L’accesso a Internet diventa un diritto fondamentale

I numeri dimostrano che il web ormai è una risorsa essenziale per dare continuità alle attività professionali, lo studio e le relazioni sociali, soprattutto durante la pandemia. Sono infatti 46 milioni gli italiani dotati di una connessione a internet, e l’emergenza sanitaria ha quindi il definitivo ingresso dell’accesso al web nel novero dei diritti fondamentali. L’86,3% degli italiani è infatti convinto che l’accesso a internet deve essere garantito a tutti, ovunque e comunque. Sono alcuni dei principali risultati del Rapporto Il valore della connettività nell’Italia del dopo Covid-19, realizzato dal Censis in collaborazione con WindTre.

Servizi di rete essenziali ma investimenti a rischio

Per l’88,9% degli italiani che ne erano dotati, la propria connessione su rete fissa ha funzionato bene durante l’emergenza sanitaria. Protagonisti essenziali durante la pandemia e nel nuovo contesto post Covid-19, gli operatori Tlc da tempo però operano con margini ridotti a causa di tariffe che risentono della pressione concorrenziale e investimenti infrastrutturali crescenti. Lo sforzo competitivo degli operatori è compreso solo in parte dalla popolazione: infatti, per il 44,7% degli italiani in questi anni le tariffe non si sono ridotte, mentre il 41% pensa il contrario e il 14,3% è incerto. Come uscire dal cortocircuito? Per l’83,6% degli italiani una possibile exit strategy consiste nel far pagare una fee ai giganti del web.

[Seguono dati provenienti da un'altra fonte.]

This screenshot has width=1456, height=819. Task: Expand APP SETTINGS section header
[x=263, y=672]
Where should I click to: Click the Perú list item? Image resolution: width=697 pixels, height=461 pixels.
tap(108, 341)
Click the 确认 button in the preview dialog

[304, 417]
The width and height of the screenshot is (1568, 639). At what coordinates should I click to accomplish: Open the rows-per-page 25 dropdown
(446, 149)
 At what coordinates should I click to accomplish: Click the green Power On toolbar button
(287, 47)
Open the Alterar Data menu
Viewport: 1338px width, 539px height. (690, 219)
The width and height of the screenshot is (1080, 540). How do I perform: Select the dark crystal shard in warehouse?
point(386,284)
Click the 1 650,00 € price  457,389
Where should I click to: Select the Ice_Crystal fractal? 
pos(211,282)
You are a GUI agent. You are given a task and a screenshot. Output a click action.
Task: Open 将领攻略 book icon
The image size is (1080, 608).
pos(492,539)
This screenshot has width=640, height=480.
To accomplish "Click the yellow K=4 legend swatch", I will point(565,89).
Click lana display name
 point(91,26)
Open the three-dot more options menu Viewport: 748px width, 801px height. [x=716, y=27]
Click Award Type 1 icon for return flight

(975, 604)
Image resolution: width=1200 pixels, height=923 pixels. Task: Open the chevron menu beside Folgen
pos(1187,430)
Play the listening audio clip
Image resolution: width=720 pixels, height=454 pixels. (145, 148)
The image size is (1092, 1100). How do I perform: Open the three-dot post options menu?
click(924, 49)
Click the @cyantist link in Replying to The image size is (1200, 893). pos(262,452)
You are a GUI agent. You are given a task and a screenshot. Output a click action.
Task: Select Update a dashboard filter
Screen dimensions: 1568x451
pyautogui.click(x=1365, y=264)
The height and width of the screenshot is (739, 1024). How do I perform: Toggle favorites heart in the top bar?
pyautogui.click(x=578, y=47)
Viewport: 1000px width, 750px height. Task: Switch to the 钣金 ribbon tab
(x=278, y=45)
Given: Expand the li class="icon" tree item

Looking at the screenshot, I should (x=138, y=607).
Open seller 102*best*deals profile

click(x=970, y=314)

La vita quotidiana degli italiani è permeata dal web

Il 91,5% degli italiani tiene contatti online con familiari, amici e conoscenti, il 78,9% usa internet per questioni legate alla salute, e molti altri per pagare bollette, multe, tasse, per le attività del tempo libero, fare acquisti online, per lavoro o per attività didattiche. Insomma, occorre attrezzarsi al meglio. Tredici milioni di italiani nei prossimi mesi vogliono infatti potenziare la propria connessione su rete fissa, 3 milioni vogliono attivarla per la prima volta, e il 60,4% è favorevole a rendere il 5G subito operativo ovunque. Solo il 14,4% si dichiara contrario, ritenendolo dannoso per la salute. Scarso è quindi il credito delle fake news per cui il 5G sarebbe nocivo per la salute, dato che l’80% lo ritiene sicuro.

Come si sceglie l’operatore di rete?

Consapevoli delle sue potenzialità, allo stesso tempo per gli italiani il web non è un paradiso privo di rischi, tra paura delle frodi durante le operazioni bancarie o gli acquisti online, del libero accesso alla rete da parte dei minori o la possibile dipendenza dai social network, oppure è spaventato dagli hater. Ma quando si sceglie la tariffa, oltre al prezzo cosa considerano gli italiani? Innanzitutto velocità di connessione (52,6%), poi affidabilità e assenza di interruzioni (47,6%), un servizio di assistenza rapido e raggiungibile (36,1%), la presenza di servizi di sicurezza informatica (31,1%), la protezione dei minori (19,7%), e l’impegno dell’operatore per la tutela dell’ambiente (10,6%). Si tratta di un insieme di variabili ritenute imprescindibili, e il 44,3% degli italiani è pronto a pagare qualcosa in più per averle.